> What the task asks
Copy out word for word the part of the items that opens with the line containing "How do I perform: Maximize" and closes with the line containing "[1185, 241]", leaving out the pictures.

> Data lines
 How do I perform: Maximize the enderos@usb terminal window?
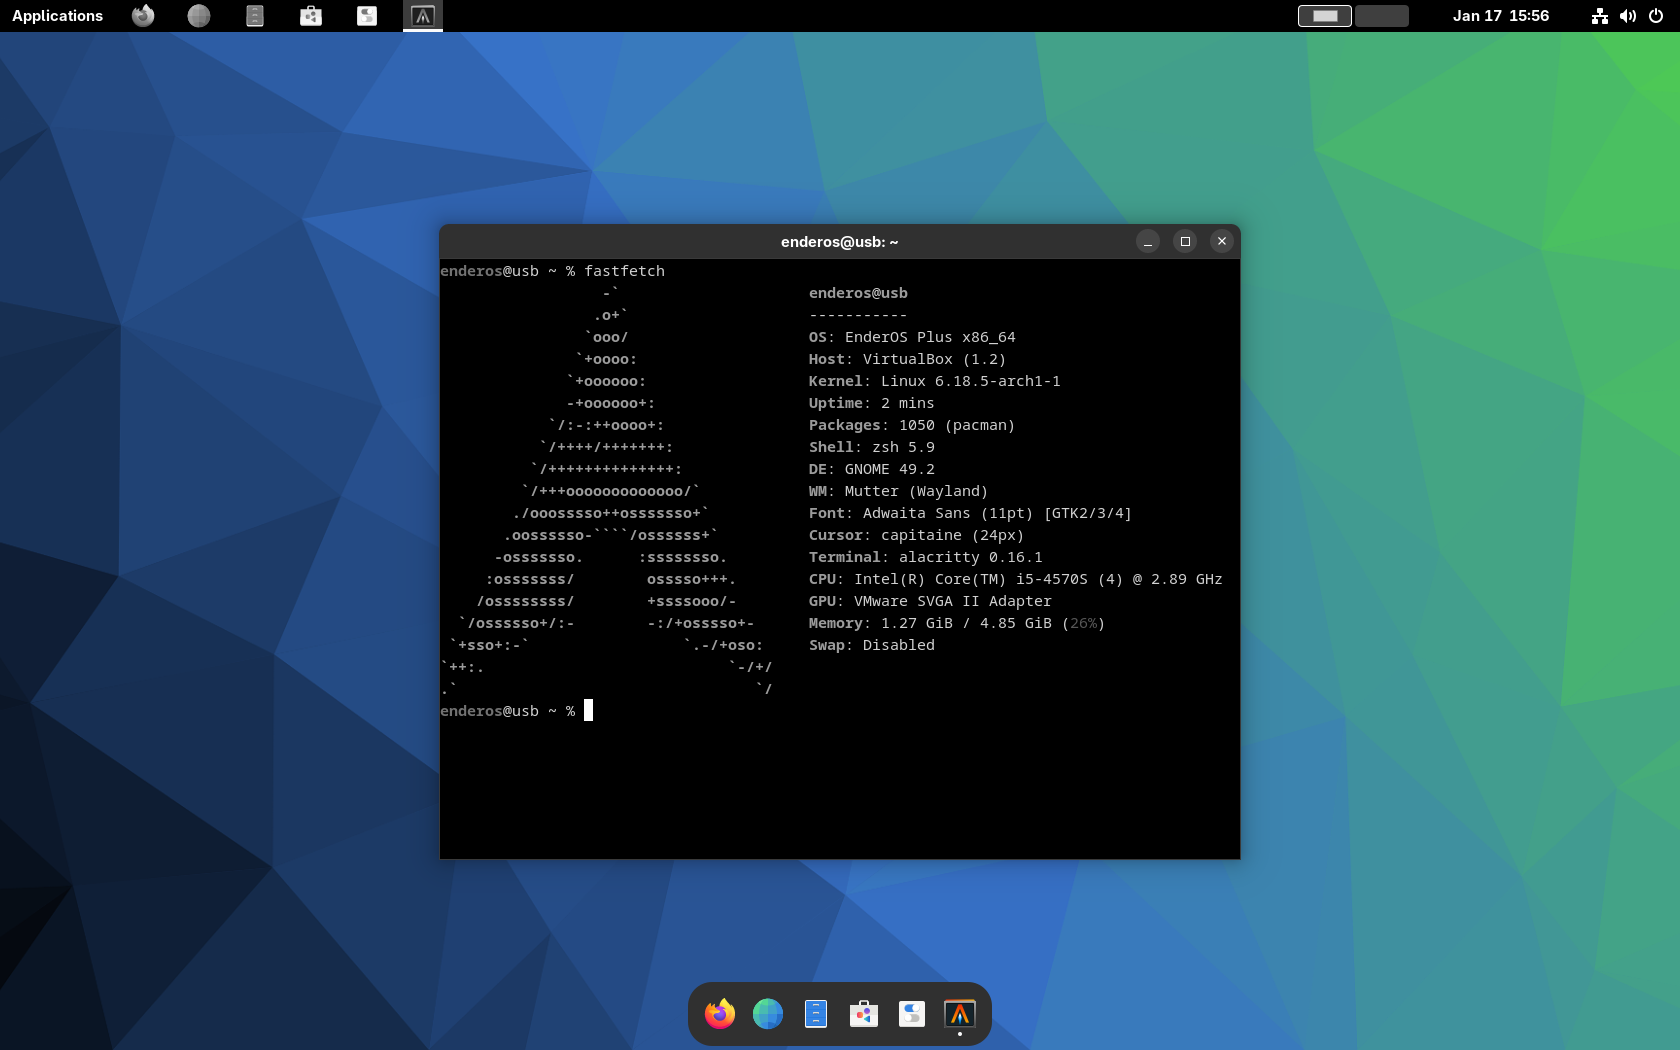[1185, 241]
...
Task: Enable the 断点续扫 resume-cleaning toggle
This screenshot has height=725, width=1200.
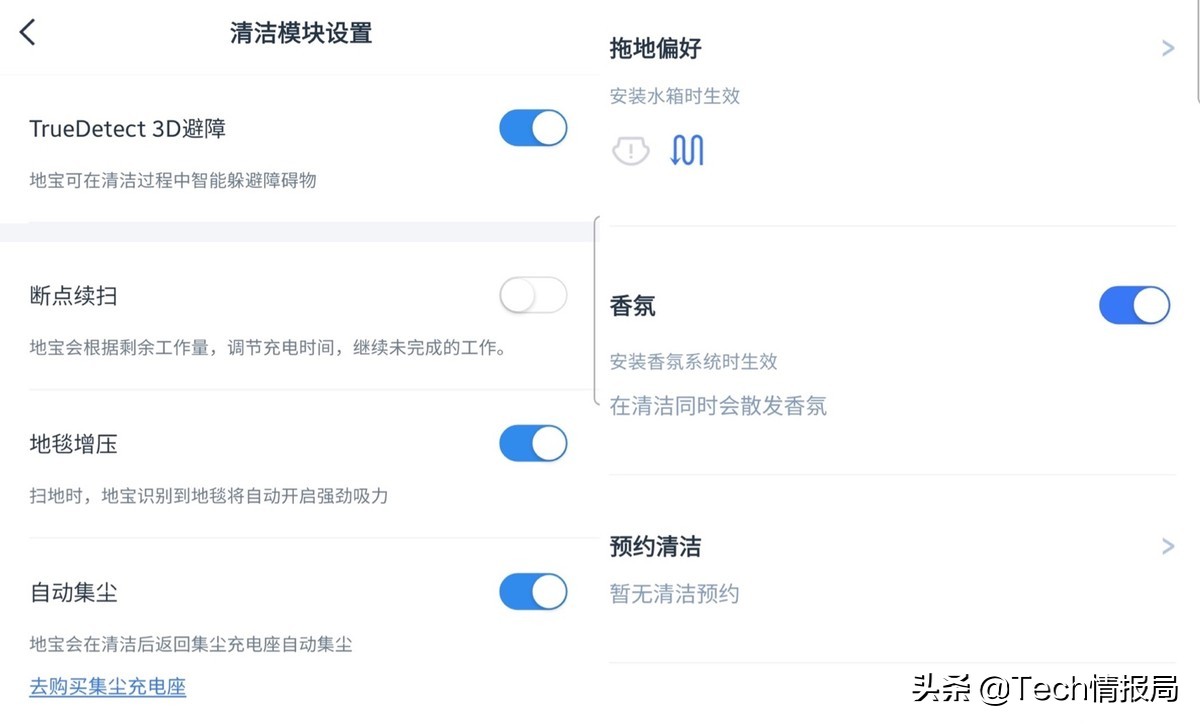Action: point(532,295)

> Right answer
 How do I perform: Maximize the enderos@usb terminal window?
[1185, 241]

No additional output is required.